Georgy Chentemirov
stories

A mass grave from the Soviet era resurfaces as a modern-day Russian political scandal

Source: Meduza

Who’s buried in the Sandarmokh forest north of Petrozavodsk? In 1997, an excavation crew led by Memorial’s Yuri Dmitriev discovered evidence that it’s the final resting grounds of an estimated 7,500 political prisoners executed by the Soviet police in 1937. A memorial stone surrounded by flowers and wreaths now marks the spot. Lately, however, Dmitriev has been on trial for child abuse, and the Russian Military Historical Society has decided that at least some of the bodies buried at Sandarmokh belong to Red Army soldiers gunned down by the Finns in the 1939-1940 “Winter War.” In late August, the society even sent a team to dig up more remains, searching for proof of buried Soviet soldiers.


Journalist Georgy Chentemirov visited Sandarmokh and found that the situation is as messy as the bags of bones carted away for forensic analysis on August 29. (Read his full report, in Russian, here.) The dig went ahead, despite protests from relatives who believe their family members were murdered 81 years ago by NKVD agents in this forest. Accompanied by his wife and two children, one local man even confronted the excavation crew’s spokesman and said he has archival documents showing that his grandfather was executed at Sandarmokh. The historical society representative said the documents were likely forged.

The memorial stone at Sandarmokh forest, August 29, 2018

Georgy Chentemirov

So what did the new crew find?

The Russian Military Historical Society says it found the remains of five people it believes to be Soviet soldiers. Journalists weren’t allowed into the expedition camp (some Defense Ministry search personnel apparently joined the excavation team, which was used to justify a cordon), but participants say the bodies belong to executed young men wearing thin English overcoats that the Finns allegedly distributed to their prisoners. The team says it shared a scrap from one recovered overcoat with the newspaper Novaya Gazeta, which will run its own forensics on the cloth.
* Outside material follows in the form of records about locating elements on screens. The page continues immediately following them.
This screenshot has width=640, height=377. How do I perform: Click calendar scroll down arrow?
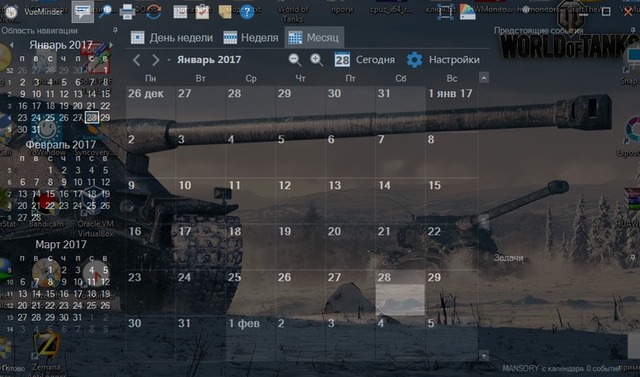[484, 355]
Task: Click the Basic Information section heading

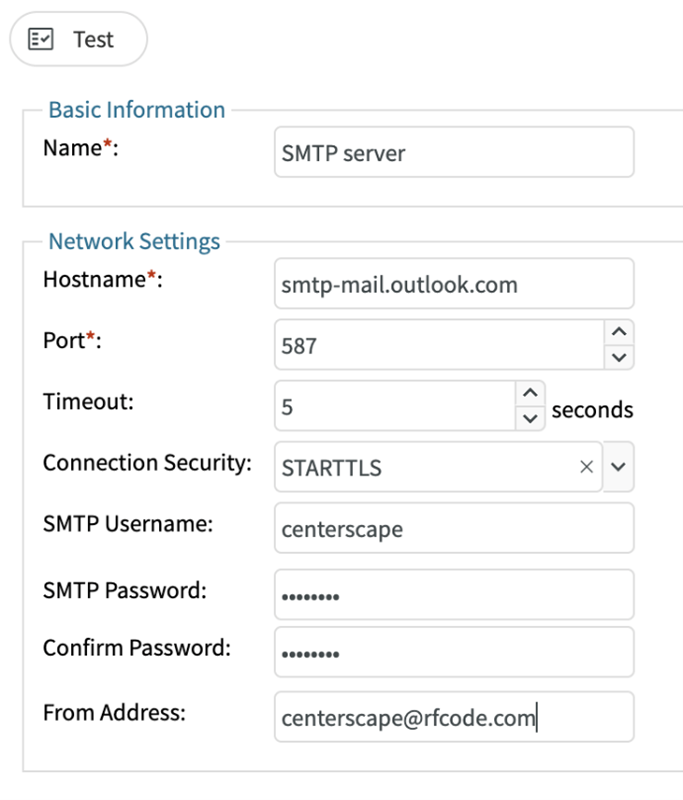Action: click(x=137, y=110)
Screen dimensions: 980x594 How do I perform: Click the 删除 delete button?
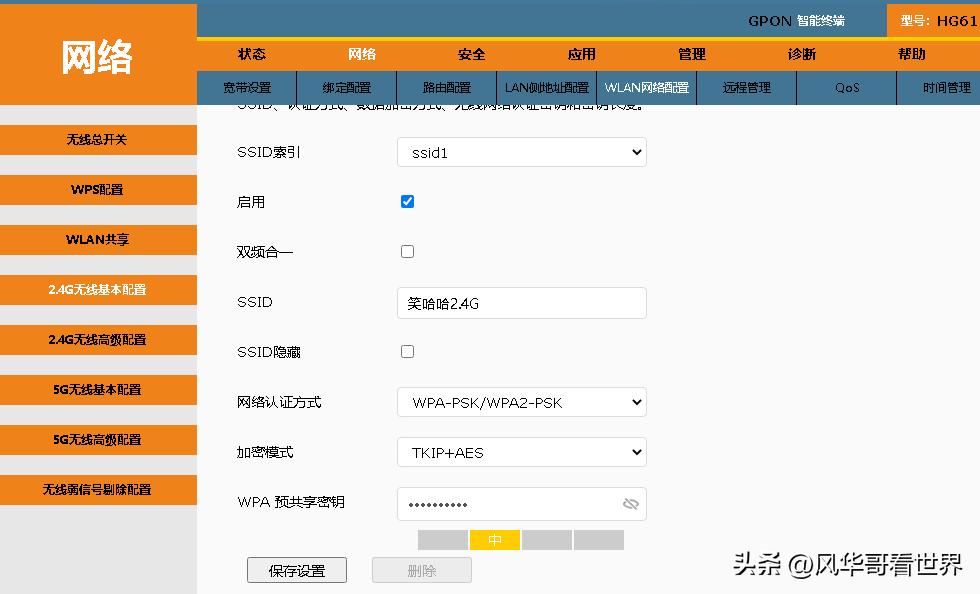pos(421,570)
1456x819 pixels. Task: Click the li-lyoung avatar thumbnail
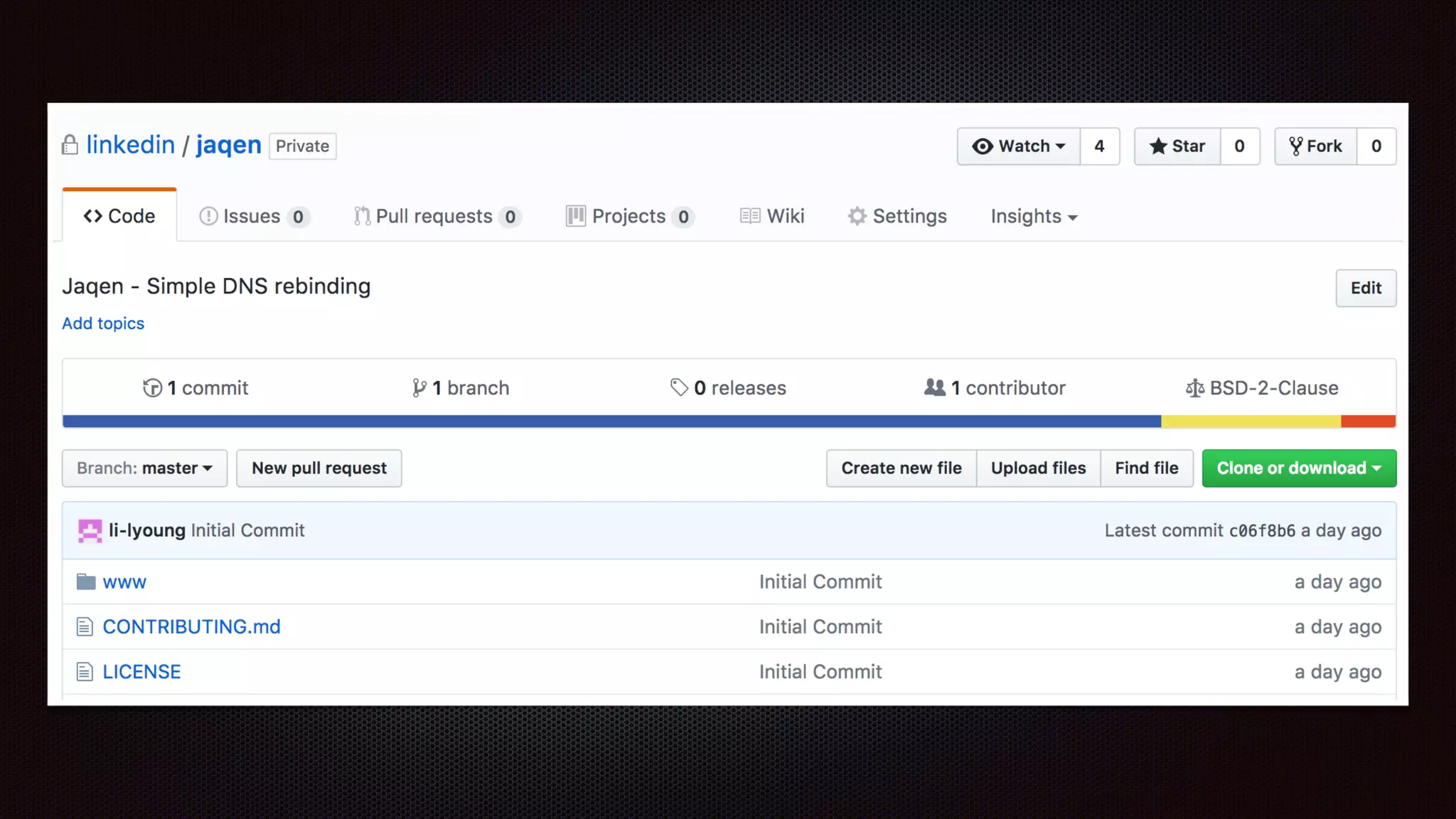pos(90,530)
Soldiers remove bags filled with human remains recovered from the Sandarmokh forest, August 29, 2018

Georgy Chentemirov

Is anyone buying this?

Alexander Osiev, one historian who previously criticized the “buried soldiers” theory, is now singing a different tune, pointing to the overcoat remnants and arguing that the forest is in fact too small to contain all 7,500 Gulag prisoners supposedly dumped here. Vyacheslav Kashtanov, a local official who joined Yuri Dmitriev’s original dig, says they found nothing in 1997 to indicate the presence of soldiers, but he believes the new excavation crew has uncovered soldiers’ remains. He thinks the men were killed in battle, however — not executed.

But not everyone thinks the recovered coats prove anything. Sergey Koltyrin, the director of a local history museum, says any clothes would be deteriorated beyond recognition by this point, and he’s convinced that the Finns would have gone public with information about the NKVD mass grave, if they’d stumbled into the Sandarmokh forest during the Winter War.